Job -> How many lines in the records below contain the string "Select"? Case counts. Reply with the number alone.

-- START Working data --

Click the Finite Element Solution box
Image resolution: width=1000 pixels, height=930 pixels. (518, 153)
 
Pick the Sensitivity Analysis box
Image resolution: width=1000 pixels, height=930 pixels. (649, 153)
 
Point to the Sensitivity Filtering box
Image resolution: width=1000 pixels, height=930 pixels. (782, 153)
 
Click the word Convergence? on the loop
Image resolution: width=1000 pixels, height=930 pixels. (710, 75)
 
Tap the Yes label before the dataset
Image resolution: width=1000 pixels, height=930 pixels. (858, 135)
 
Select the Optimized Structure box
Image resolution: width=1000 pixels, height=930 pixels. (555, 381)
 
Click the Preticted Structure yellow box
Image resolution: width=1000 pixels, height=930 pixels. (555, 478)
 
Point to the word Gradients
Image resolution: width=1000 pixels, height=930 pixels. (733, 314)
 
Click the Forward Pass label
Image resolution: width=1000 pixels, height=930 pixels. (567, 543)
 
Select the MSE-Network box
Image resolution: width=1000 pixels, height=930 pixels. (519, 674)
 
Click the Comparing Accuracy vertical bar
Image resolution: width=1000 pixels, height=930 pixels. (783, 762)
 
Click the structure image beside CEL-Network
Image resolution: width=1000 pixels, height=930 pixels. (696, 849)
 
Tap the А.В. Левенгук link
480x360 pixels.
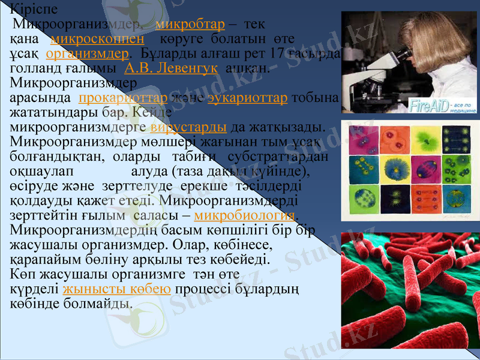point(170,68)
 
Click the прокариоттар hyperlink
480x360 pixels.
point(122,98)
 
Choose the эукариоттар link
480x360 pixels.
point(247,98)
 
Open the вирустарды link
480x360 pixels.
point(188,128)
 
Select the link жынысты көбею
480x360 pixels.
point(118,289)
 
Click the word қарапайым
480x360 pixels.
point(44,260)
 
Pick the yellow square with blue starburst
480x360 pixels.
point(396,170)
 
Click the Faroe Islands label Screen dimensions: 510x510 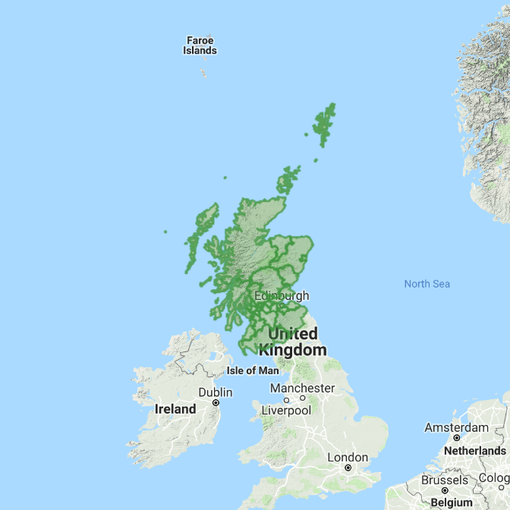coord(200,46)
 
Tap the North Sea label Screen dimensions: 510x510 coord(427,284)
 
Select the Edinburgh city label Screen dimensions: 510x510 coord(282,296)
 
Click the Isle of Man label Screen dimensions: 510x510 coord(253,370)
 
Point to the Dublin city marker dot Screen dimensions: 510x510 coord(216,403)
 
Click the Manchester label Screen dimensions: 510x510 coord(302,388)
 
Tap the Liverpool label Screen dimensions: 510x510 coord(286,410)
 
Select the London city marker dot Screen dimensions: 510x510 coord(348,468)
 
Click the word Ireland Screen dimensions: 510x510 coord(175,408)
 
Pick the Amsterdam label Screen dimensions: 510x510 coord(456,427)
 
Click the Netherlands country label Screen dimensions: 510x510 coord(474,450)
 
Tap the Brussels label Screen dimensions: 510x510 coord(444,480)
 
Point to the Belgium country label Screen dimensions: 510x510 coord(452,502)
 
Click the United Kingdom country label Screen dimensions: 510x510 coord(293,342)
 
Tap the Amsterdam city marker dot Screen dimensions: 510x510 coord(457,438)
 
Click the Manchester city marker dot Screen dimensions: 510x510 coord(302,398)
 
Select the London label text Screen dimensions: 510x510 coord(348,458)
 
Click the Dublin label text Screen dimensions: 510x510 coord(216,392)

-- END Working data --

Result of this task -> 6